The data I have is ECMWF Sea-ice data, so it's spatio-temporal data for each .75x.75 lon/lat coordinate over the whole Northern Hemisphere. I've changed the data from NetCDF format into an R dataframe, so the head(var.df) looks like this with columns: Date, longitude, latitude, value
date_time lon lat ci
1 2016-01-01 18:00:00 0 87.75 1
2 2016-01-02 18:00:00 0 87.75 1
3 2016-01-03 18:00:00 0 87.75 1
4 2016-01-04 18:00:00 0 87.75 1
5 2016-01-05 18:00:00 0 87.75 1
6 2016-01-06 18:00:00 0 87.75 1
There is therefore a value for each lon/lat coordinate across the northern hemisphere (df is ordered by date, rather than lon for some reason).
How would I extract the spatial area that I want i.e.
BK <- subset(var.df,lon <= 30 & lon >= 105 & lat >= 70 & lat <= 80)
and then average all the values that fall within that area, for each timestep (day)? So I'd have the mean of a gridbox that I define.
Thanks in advance, I hope this wasn't phrased terribly.
Update
Using GGamba's suggested code below, I got the following output, with multiple values for the same day so it hadn't averaged the whole region by timeslice.

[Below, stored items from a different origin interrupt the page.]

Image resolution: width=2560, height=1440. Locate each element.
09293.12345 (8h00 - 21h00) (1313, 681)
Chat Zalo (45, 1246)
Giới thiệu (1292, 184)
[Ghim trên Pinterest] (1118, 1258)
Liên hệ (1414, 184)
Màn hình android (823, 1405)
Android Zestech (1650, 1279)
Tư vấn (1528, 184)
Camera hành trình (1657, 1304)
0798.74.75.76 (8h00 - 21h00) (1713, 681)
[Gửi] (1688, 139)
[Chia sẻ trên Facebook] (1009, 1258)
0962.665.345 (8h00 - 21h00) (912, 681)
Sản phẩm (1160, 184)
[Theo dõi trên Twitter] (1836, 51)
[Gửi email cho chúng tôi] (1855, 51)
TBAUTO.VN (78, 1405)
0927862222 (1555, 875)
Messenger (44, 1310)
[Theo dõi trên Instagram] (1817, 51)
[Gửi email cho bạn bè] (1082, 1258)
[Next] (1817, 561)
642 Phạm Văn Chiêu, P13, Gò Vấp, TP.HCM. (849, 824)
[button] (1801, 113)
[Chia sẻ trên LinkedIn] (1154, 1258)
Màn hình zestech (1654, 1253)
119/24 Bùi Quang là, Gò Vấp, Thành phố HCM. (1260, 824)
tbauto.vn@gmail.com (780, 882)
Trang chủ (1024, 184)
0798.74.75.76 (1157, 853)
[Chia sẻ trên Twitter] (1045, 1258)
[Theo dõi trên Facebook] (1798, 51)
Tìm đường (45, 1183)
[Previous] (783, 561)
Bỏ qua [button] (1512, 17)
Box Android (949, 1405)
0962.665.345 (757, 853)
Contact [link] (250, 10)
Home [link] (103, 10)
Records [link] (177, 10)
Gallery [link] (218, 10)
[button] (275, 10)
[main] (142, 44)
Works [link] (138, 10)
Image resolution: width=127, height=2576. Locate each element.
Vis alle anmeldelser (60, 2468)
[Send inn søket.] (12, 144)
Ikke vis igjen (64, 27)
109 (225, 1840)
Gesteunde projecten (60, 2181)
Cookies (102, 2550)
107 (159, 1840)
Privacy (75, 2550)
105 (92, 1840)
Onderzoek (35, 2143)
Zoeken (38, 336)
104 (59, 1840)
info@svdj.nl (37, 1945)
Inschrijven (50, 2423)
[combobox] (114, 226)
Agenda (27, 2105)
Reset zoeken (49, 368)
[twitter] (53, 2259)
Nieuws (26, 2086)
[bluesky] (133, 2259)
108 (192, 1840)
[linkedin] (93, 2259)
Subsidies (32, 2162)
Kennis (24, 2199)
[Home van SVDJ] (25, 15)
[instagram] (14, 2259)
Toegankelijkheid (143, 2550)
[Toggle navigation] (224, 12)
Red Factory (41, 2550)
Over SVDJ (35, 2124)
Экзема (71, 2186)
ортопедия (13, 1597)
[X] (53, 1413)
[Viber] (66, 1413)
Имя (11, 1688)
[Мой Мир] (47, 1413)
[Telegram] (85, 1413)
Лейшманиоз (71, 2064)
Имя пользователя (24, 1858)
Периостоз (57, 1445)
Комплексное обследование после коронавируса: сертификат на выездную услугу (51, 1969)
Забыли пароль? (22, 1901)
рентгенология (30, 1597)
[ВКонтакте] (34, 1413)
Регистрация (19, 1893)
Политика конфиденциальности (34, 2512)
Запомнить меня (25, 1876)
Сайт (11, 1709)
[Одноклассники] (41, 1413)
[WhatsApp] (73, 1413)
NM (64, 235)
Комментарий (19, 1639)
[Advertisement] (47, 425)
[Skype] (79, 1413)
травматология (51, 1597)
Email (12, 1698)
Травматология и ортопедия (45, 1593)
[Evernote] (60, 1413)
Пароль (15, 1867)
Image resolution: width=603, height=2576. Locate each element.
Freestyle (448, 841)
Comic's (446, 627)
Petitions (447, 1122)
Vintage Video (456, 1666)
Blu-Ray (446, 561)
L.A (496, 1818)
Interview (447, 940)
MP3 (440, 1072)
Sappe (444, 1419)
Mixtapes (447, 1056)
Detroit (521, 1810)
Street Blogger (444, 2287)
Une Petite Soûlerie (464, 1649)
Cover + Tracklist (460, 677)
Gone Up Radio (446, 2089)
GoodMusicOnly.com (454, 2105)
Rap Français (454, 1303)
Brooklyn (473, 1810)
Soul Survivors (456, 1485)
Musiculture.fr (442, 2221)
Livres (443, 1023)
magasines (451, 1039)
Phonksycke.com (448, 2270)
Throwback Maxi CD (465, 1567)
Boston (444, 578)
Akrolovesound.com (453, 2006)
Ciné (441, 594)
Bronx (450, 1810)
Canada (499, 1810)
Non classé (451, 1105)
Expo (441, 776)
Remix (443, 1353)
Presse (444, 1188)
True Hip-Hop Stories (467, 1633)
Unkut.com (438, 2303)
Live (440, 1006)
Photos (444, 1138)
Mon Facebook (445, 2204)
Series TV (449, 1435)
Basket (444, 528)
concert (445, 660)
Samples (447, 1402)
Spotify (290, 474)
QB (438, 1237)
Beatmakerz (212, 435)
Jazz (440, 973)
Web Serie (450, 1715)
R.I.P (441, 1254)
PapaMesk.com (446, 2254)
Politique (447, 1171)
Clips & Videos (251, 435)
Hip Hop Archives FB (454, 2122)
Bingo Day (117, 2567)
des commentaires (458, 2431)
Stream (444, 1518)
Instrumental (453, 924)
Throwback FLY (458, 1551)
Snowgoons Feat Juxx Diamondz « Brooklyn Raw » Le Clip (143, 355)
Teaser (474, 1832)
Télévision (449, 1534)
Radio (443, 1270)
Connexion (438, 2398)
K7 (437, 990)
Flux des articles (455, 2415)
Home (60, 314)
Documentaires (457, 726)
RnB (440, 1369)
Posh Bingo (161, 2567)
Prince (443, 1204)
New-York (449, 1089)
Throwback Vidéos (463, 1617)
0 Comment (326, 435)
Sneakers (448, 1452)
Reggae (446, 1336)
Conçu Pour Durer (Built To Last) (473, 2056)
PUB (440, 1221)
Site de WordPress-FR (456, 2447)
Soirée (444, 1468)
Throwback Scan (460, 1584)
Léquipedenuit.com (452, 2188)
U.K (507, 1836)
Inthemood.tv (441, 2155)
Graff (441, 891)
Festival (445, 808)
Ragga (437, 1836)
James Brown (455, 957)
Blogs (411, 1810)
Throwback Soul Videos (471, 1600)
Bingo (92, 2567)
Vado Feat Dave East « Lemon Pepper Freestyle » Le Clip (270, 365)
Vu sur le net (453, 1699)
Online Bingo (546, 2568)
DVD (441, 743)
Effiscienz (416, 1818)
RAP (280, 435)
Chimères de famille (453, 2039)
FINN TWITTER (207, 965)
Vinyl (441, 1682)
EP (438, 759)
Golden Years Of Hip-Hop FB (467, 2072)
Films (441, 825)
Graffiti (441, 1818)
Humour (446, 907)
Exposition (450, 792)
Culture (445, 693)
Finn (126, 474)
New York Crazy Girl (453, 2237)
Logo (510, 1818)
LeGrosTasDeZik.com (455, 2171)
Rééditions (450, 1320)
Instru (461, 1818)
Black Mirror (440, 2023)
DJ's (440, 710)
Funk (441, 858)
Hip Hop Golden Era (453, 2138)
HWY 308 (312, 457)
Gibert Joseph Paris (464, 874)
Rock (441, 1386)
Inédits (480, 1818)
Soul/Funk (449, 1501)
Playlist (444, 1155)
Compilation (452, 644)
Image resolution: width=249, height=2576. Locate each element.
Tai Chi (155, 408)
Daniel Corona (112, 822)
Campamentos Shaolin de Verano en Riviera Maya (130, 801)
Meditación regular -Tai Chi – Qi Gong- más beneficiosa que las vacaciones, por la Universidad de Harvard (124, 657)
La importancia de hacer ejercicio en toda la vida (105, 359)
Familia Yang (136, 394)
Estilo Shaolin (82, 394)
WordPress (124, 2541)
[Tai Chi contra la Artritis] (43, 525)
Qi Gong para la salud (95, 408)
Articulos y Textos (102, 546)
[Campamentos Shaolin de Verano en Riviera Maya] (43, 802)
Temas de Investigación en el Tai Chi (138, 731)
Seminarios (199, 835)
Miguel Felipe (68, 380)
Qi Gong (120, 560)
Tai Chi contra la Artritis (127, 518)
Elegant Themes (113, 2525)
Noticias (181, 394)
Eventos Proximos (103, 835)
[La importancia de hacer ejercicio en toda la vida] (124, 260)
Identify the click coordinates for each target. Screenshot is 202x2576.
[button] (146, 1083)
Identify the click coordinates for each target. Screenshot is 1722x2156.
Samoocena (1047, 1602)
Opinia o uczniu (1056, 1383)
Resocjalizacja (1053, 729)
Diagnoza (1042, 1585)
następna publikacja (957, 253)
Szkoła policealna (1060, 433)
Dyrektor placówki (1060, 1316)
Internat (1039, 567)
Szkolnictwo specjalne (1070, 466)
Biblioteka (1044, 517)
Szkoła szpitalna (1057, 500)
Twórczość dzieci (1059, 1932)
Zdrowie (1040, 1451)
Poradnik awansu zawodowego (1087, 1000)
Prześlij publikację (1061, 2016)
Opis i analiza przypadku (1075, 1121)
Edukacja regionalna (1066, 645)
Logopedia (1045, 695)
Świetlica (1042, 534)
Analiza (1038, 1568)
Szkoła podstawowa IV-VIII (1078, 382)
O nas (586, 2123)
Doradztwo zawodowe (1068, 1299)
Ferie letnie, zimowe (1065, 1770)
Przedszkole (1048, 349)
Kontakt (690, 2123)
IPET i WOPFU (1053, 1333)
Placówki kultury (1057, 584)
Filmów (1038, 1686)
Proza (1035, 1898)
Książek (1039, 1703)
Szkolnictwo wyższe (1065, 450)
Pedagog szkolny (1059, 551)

date_time binlat binlon mean
<dttm> <fctr> <fctr> <dbl>
1 2016-01-01 18:00:00 [80,90) [0,10) 0.4200042
2 2016-01-01 18:00:00 [80,90) [10,20) 0.4503899
3 2016-01-01 18:00:00 [80,90) [20,30) 0.5614429
4 2016-01-01 18:00:00 [80,90) [30,40) 0.6118528
5 2016-01-01 18:00:00 [80,90) [40,50) 0.5809092
6 2016-01-01 18:00:00 [80,90) [50,60) 0.5617919
7 2016-01-01 18:00:00 [80,90) [60,70) 0.6071370
8 2016-01-01 18:00:00 [80,90) [70,80) 0.6011818
9 2016-01-01 18:00:00 [80,90) [80,90] 0.5442770
10 2016-01-01 18:00:00 [80,90) NA 0.4120862
# ... with 610 more rows
I also had to add na.rm = TRUE to the mean() function at the end, as the averages were NA.
Using dplyr we can do:
library(dplyr)
df %>%
mutate(binlon = cut(lon, seq(from = min(lon), to = max(lon), by = .75), include.lowest = T, right = F),
binlat = cut(lat, seq(from = min(lat), to = max(lat), by = .75), include.lowest = T, right = F)) %>%
group_by(date_time, binlat, binlon) %>%
summarise(mean = mean(ci))
Data:
structure(list(date_time = structure(1:6, .Label = c("2016-01-01 18:00:00",
"2016-01-02 18:00:00", "2016-01-03 18:00:00", "2016-01-04 18:00:00",
"2016-01-05 18:00:00", "2016-01-06 18:00:00"), class = "factor"),
lon = c(0L, 0L, 0L, 0L, 0L, 90L), lat = c(0, 87.75, 87.75,
87.75, 87.75, 90), ci = c(1L, 1L, 1L, 1L, 1L, 1L)), .Names = c("date_time",
"lon", "lat", "ci"), class = "data.frame", row.names = c("1",
"2", "3", "4", "5", "6"))
Results:
# date_time binlat binlon mean
# <fctr> <fctr> <fctr> <dbl>
# 1 2016-01-01 18:00:00 [0,0.75) [0,0.75) 1
# 2 2016-01-02 18:00:00 [87.8,88.5) [0,0.75) 1
# 3 2016-01-03 18:00:00 [87.8,88.5) [0,0.75) 1
# 4 2016-01-04 18:00:00 [87.8,88.5) [0,0.75) 1
# 5 2016-01-05 18:00:00 [87.8,88.5) [0,0.75) 1
# 6 2016-01-06 18:00:00 [89.2,90] [89.2,90] 1
# 6 2016-01-06 18:00:00 [80,90) [0,10) 1
This create two new columns binning lat & lon into bins defined into the cut function.
Then group by date_time and the new columns and calculate the ci mean on the group.
Of course you should adapt the cut function to suit your need.